Even the Westbrook-Jokic pick and roll, which should be a dud given Westbrook’s lack of shooting ability, is strangely effective. When Jokic runs a two-man action with Murray, he tends to set the screen high up the floor, the goal being to pop Murray into space, from where he can either step back into an open three-pointer, explode to the rim, or beat Jokic in the short throw with a pocket pass. When Jokic screens for Westbrook, however, he does so much lower, sometimes as far down as the free throw line. Westbrook’s defender almost always goes under this screen and shadows Jokic, who puts one defender on his back and one almost in his lap. This is where the play is supposed to die: Westbrook has plenty of room to fire off a jumper, but it’s useless to him because he can’t really shoot. Jokic has a decent enough post-up position, but he has two defenders hovering around him to intercept an entry pass.

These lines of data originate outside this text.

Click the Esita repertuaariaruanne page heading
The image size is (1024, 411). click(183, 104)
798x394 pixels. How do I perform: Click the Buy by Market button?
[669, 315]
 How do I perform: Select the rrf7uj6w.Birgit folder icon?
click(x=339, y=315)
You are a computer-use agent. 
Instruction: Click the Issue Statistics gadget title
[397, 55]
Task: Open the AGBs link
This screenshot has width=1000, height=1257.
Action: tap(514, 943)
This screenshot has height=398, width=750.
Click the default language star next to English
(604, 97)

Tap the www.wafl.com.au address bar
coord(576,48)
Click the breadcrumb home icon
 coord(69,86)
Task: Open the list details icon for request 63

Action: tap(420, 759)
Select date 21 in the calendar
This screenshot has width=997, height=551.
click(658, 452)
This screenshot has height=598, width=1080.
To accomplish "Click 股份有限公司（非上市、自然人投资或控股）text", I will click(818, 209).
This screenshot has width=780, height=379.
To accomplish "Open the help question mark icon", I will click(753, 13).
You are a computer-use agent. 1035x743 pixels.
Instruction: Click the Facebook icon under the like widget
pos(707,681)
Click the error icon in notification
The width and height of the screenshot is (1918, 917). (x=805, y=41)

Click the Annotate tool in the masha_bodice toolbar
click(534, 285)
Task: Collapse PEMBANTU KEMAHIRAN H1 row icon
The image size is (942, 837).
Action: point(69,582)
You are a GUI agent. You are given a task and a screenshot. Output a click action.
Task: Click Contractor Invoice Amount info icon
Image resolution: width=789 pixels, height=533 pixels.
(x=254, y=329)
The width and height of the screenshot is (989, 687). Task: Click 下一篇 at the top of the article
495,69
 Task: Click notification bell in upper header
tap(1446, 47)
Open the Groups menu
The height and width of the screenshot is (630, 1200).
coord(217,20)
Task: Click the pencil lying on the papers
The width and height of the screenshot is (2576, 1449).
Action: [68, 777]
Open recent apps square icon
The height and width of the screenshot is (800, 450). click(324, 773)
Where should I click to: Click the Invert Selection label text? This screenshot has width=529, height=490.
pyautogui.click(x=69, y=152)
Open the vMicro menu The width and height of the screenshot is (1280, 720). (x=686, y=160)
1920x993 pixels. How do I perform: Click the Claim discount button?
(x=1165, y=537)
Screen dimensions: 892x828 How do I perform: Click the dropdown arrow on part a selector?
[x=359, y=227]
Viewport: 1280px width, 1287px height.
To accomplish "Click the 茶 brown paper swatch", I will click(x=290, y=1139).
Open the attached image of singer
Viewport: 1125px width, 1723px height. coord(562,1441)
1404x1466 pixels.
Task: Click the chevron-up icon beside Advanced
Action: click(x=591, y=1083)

Westbrook and Jokic solve this problem through sheer stubbornness. Westbrook will just pass the ball to Jokic anyway, who fits an inbound pass between two defenders starting a double team. Here is where it will be good: Still equipped with most, if not all, of the burst he had when he was 25 years old, Westbrook will cut hard at the rim. Jokic will hit him with a perfect pass out of the double and Westbrook will be at the hoop before the rotating defender can do anything about it.

Through this relatively simple act, Jokic and the Nuggets have more or less solved the late-career Russell Westbrook Conundrum that plagues coaches who want him on the floor because he’s a one-of-a-kind athlete who can grab any rebound he will and run a fast break at easy speed, but definitely don’t want him throwing errant passes all over the court and throwing up wild layups that are lucky to find rims. As it turns out, it’s pretty hard to turn the ball over when you’re only passing to Nikola Jokic, and nothing leads to a cleaner look at the rim than a cut that calls for a Jokic pass. Westbrook is currently shooting 69 percent at the rim, which is the best mark of his entire damn career.

Will it all eventually blow up in the Nuggets’ faces? Possibly! As fun as it has been to watch Westbrook and Jokic turn the Nuggets offense into a weirder but equally effective version of itself, success in the postseason will be hard to come by without Murray getting his act together and resuming his role as Jokic’s go-to dance partner. . What we can say right now is that there’s no better place for a player to try to save his crumbling career than in the warm glow of Nikola Jokic. I think we all know what’s going to happen next: Ben Simmons gets traded out of Brooklyn and comes to Denver for the league minimum.